The influence of the airway driving pressure on pulsed pressure variation as a predictor of fluid responsiveness

Muller, Laurent; Louart, Guillaume; Bousquet, Philippe-Jean; Candela, Damien; Zoric, Lana; de La Coussaye, Jean-Emmanuel; Jaber, Samir; Lefrant, Jean-Yves
March 2010
Intensive Care Medicine;Mar2010, Vol. 36 Issue 3, p496
Academic Journal
Assessing pulse pressure variation (PPV) to predict fluid responsiveness in mechanically ventilated patients with tidal volume (VT) and the impact of VT and airway driving pressure (Pplat − PEEP) on the ability of PPV for predicting fluid responsiveness.
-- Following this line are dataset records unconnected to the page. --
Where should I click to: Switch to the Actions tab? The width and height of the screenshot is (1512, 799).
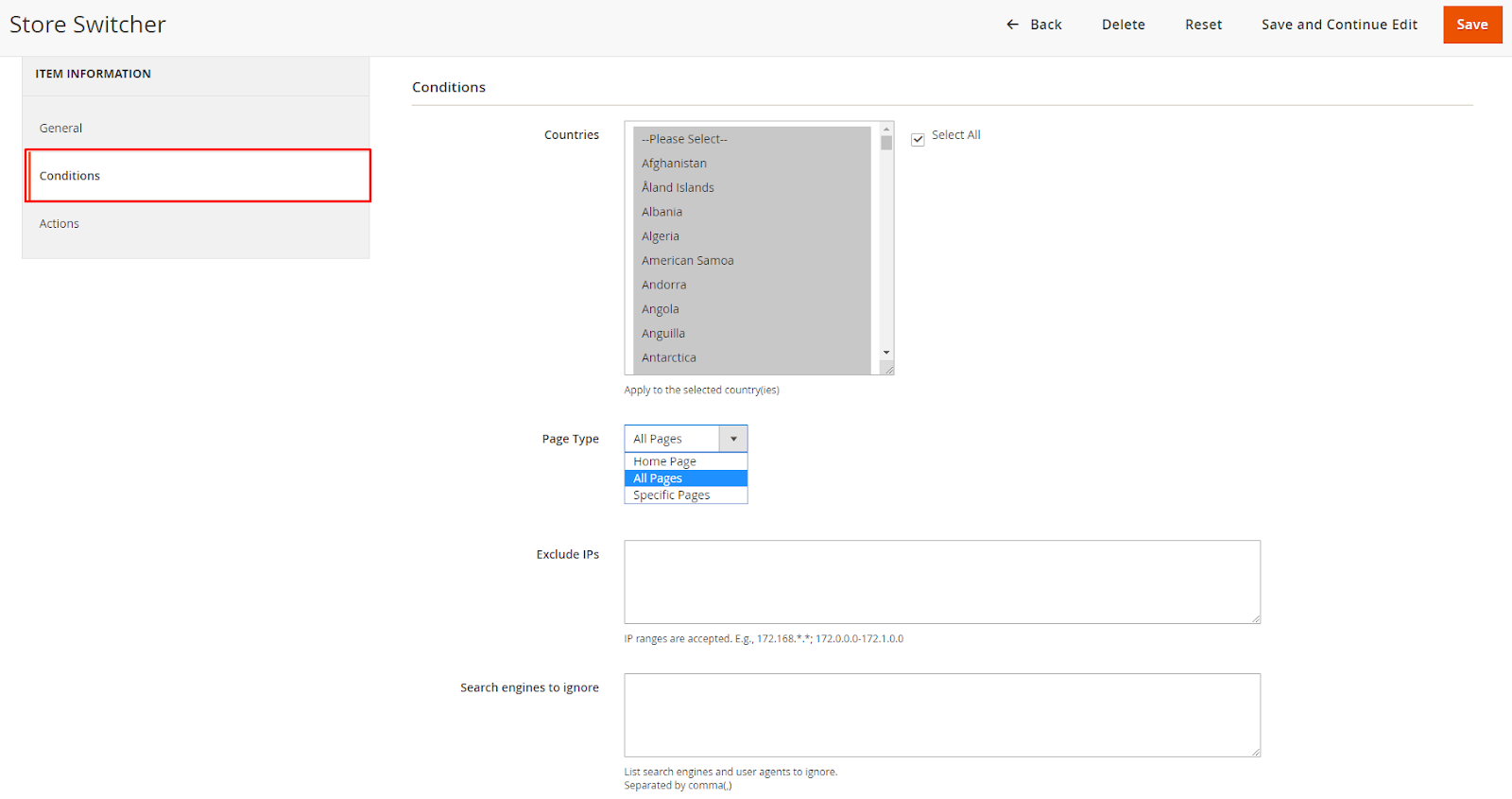(x=60, y=224)
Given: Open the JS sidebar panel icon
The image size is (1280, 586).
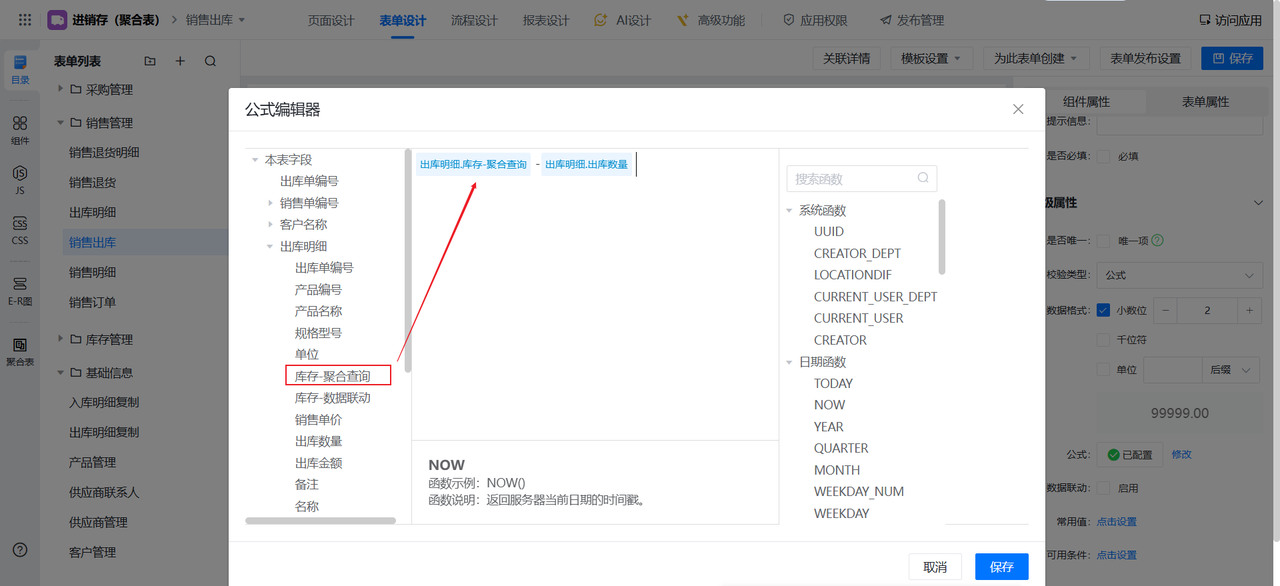Looking at the screenshot, I should coord(20,180).
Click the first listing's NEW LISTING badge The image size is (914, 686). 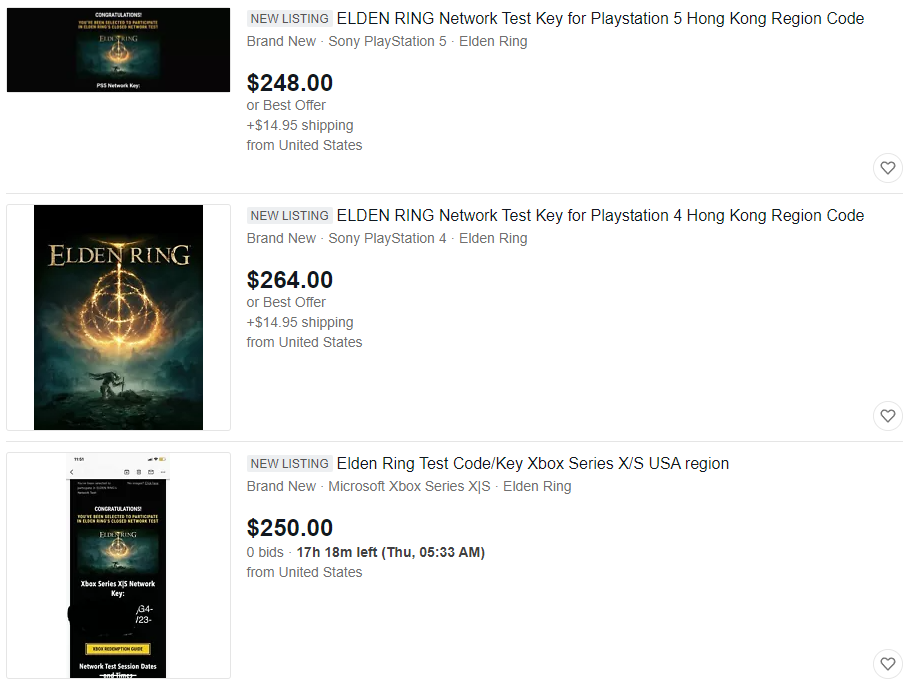[290, 19]
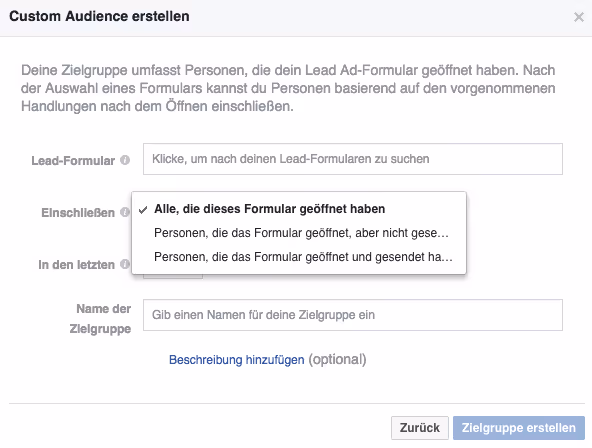592x448 pixels.
Task: Open the info icon beside In den letzten
Action: coord(125,264)
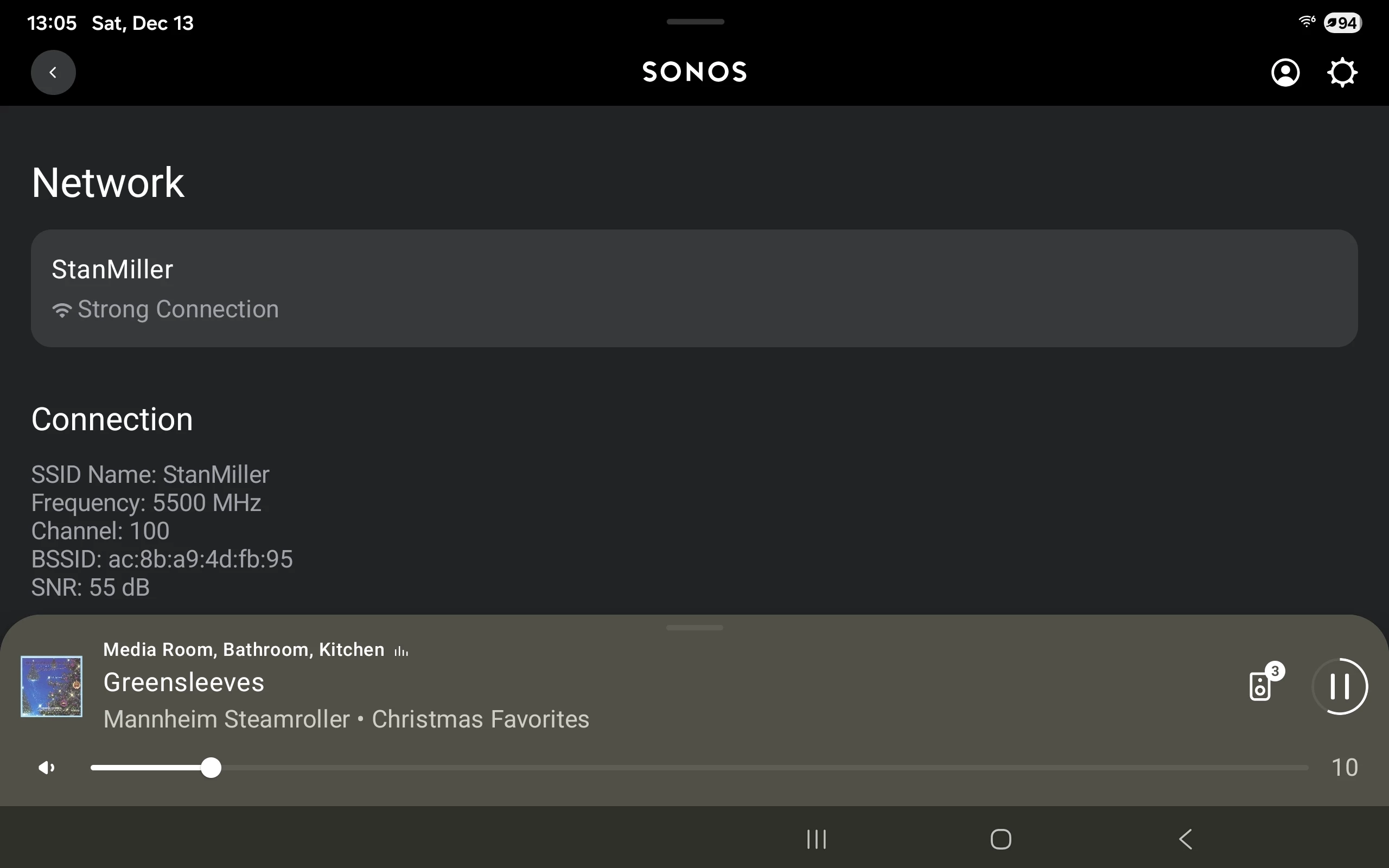Open Sonos settings gear icon
This screenshot has height=868, width=1389.
pos(1342,72)
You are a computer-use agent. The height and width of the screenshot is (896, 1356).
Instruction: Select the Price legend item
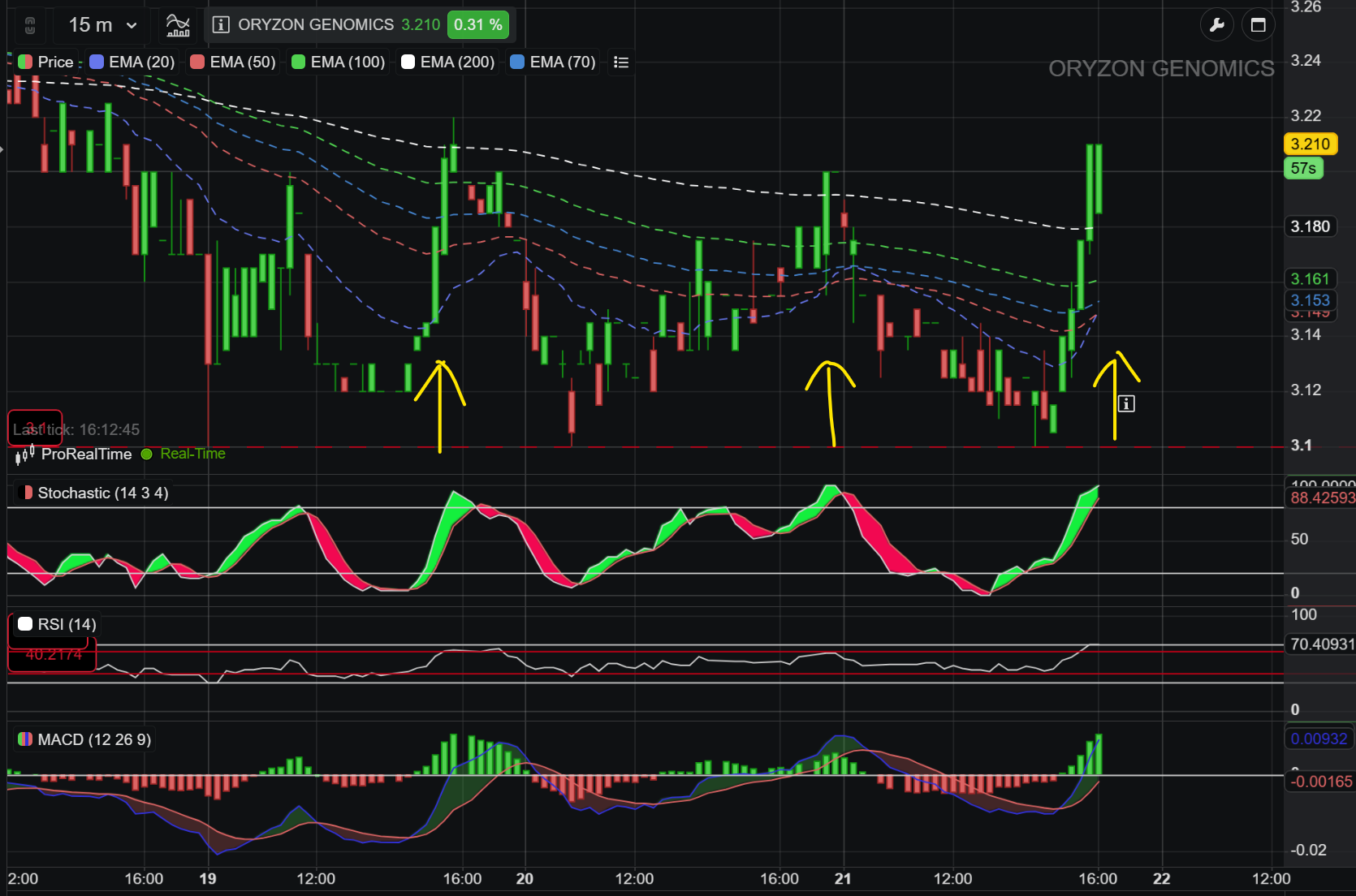[46, 62]
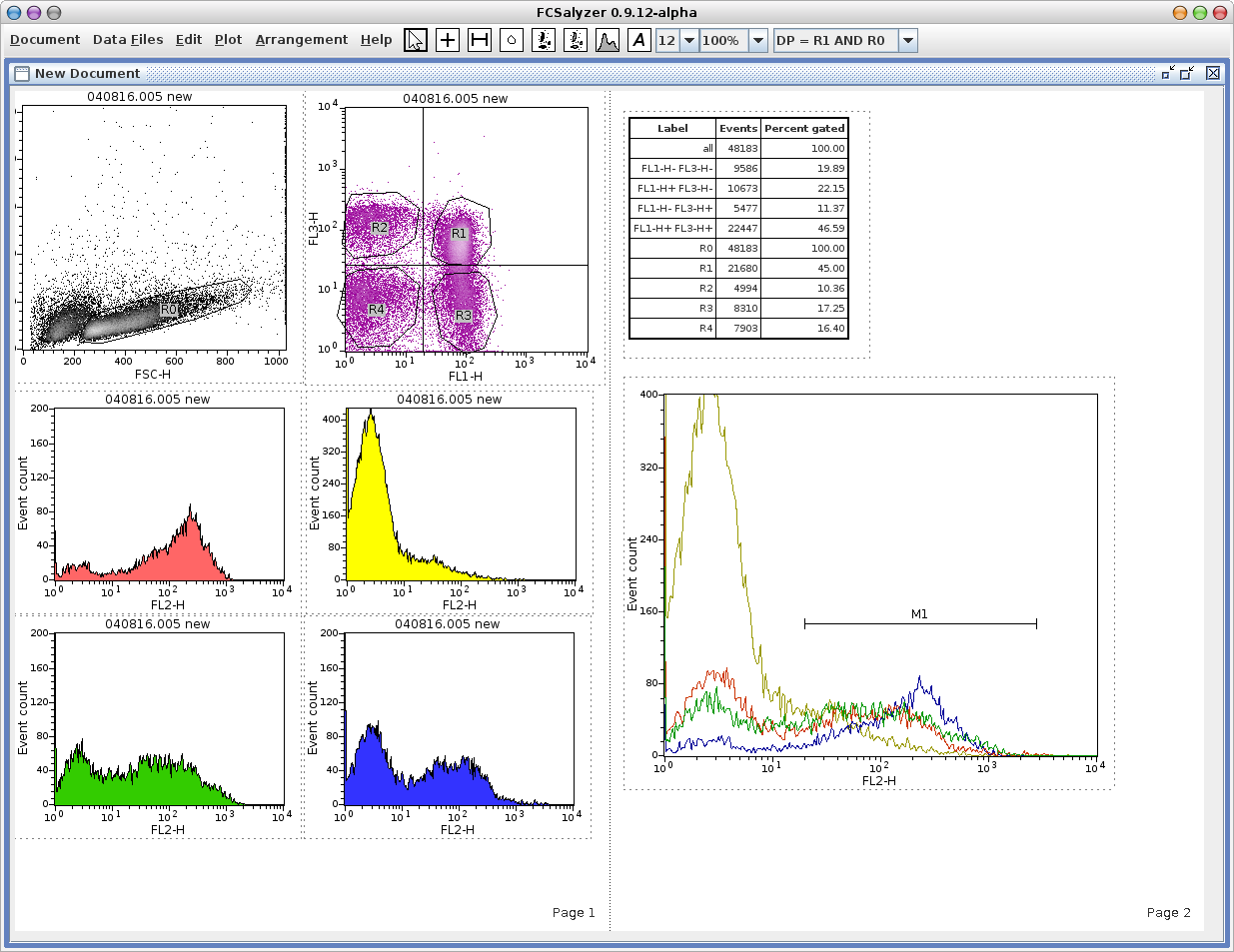Open the font size 12 dropdown

pyautogui.click(x=688, y=40)
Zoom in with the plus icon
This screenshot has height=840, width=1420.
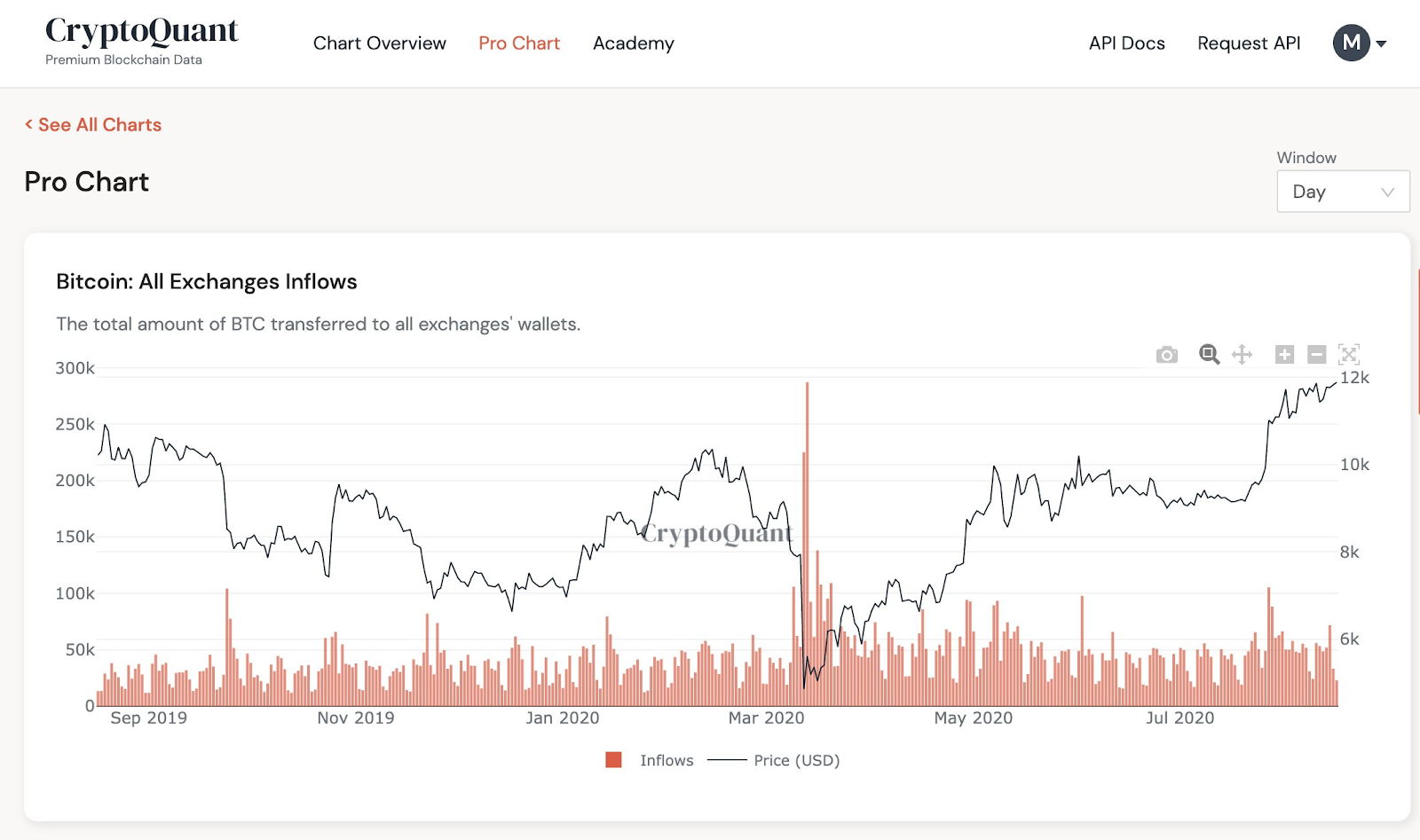coord(1284,355)
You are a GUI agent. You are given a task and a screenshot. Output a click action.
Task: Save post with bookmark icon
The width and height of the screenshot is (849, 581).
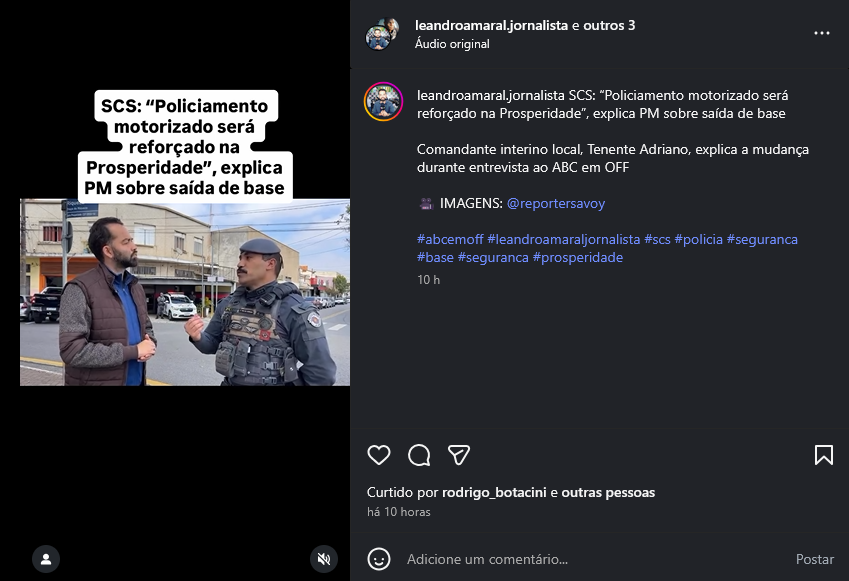click(824, 455)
Prospective interventional study. ICU of a university hospital. Fifty-seven mechanically ventilated and sedated patients with acute circulatory failure requiring cardiac output (CO) measurement. Fluid challenge was given in patients with signs of hypoperfusion (oliguria <0.5 ml kg−1 h−1, attempt to decrease vasopressor infusion rate). Fluid responsiveness was defined as an increase in the stroke index (SI) ≥15%. Receiver-operating characteristic (ROC) curves were generated for PPV and central venous pressure (CVP). The stroke index was increased ≥15% in 41 patients (71%). At baseline, CVP was lower and PPV was higher in responders. The areas under the ROC curves of PPV and CVP were 0.77 (95% CI 0.65–0.90) and 0.76 (95% CI 0.64–0.89), respectively ( P = 0.93). The best cutoff values of PPV and CVP were 7% and 9 mmHg, respectively. In 30 out of 41 responders, PPV was <13%. Using a polytomic logistic regression (Pplat − PEEP) was the sole independent factor associated with a PPV value <13% in responders. In these responders, (Pplat − PEEP) was ≤20 cmH2O. In patients mechanically ventilated with low VT, PPV values <13% do not rule out fluid responsiveness, especially when (Pplat − PEEP) is ≤20 cmH2O.